• Task to complete:
Check each line below for the word "will". Then give only how many lines have it.

• Provided entries:

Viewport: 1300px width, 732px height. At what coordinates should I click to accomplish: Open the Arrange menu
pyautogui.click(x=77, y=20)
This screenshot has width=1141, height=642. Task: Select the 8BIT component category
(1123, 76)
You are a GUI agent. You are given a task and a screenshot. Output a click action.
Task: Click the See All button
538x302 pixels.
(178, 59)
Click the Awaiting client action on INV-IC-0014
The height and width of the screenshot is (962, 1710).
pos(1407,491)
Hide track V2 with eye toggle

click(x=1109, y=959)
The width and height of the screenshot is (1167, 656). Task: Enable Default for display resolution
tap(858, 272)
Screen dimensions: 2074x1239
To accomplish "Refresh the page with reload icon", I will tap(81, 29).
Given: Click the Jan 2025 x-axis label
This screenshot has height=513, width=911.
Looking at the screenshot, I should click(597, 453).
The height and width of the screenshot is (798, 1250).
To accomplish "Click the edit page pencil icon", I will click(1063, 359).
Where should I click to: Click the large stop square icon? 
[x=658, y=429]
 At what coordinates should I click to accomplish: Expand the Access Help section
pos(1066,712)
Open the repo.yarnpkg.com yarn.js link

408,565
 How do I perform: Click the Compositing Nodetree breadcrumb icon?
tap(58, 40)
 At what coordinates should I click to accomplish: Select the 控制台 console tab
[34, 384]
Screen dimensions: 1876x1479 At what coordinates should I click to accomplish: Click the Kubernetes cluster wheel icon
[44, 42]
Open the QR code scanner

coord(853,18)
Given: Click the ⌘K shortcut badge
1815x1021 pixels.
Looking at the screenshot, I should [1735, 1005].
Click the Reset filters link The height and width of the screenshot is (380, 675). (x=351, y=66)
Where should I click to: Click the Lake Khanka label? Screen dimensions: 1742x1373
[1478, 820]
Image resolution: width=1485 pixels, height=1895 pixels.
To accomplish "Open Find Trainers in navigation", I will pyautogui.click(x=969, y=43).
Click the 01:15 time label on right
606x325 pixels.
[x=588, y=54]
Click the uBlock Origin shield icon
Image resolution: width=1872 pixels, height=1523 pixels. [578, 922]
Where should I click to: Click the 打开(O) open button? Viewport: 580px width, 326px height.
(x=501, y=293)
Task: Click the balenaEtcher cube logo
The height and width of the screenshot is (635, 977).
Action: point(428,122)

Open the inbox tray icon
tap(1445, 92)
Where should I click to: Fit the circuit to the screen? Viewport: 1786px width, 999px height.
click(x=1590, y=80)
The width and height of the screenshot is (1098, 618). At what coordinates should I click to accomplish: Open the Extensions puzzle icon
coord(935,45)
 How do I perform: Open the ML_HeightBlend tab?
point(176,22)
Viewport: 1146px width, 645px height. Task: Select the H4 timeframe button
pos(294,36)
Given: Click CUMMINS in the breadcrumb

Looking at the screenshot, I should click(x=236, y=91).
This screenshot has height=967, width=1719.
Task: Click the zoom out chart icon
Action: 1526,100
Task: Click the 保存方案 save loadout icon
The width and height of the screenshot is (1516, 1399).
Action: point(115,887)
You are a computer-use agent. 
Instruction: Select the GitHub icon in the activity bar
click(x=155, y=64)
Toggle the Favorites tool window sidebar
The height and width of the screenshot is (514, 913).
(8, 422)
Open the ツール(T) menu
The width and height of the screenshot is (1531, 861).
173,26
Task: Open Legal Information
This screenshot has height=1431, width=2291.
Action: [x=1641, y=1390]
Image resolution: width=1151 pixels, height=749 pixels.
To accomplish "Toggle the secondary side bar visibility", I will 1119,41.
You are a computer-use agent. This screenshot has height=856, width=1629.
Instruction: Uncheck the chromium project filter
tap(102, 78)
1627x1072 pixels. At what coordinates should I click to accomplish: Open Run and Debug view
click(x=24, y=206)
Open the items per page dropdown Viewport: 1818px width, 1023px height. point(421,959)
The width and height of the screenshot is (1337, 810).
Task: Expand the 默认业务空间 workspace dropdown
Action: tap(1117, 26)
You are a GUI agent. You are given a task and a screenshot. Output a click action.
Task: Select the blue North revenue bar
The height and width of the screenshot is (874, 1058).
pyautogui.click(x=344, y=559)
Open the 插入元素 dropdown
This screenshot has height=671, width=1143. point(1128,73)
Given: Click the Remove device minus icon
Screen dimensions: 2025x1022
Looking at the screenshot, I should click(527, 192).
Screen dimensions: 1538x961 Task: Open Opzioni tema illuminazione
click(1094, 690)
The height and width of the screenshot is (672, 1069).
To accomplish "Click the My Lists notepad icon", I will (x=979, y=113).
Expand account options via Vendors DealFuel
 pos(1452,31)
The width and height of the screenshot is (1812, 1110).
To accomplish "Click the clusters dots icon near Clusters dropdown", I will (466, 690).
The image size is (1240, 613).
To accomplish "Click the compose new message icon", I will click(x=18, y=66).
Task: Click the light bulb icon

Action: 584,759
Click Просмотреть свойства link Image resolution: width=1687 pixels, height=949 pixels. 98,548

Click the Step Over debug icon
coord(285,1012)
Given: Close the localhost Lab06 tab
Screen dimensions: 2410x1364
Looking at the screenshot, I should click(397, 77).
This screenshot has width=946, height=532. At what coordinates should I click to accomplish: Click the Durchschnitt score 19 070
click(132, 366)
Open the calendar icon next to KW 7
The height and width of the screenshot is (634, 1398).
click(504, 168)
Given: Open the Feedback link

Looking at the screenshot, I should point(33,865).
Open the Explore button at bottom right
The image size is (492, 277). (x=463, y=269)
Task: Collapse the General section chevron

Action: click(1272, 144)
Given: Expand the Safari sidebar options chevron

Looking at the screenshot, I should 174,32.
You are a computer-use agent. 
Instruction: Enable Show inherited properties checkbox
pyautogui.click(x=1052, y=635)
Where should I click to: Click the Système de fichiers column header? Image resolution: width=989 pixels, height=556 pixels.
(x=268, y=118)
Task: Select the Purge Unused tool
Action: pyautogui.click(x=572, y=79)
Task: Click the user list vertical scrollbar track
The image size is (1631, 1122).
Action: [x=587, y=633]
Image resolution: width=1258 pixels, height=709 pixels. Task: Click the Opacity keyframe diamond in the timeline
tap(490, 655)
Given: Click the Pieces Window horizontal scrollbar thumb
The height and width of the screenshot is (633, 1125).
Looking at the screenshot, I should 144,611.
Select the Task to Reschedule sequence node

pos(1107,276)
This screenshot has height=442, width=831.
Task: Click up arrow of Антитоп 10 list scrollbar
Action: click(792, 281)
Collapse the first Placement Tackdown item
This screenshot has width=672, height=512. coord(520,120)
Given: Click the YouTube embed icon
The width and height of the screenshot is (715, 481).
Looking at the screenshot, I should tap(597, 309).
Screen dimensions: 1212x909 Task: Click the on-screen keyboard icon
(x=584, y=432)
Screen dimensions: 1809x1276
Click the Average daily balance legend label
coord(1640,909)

• Answer to this exercise:
7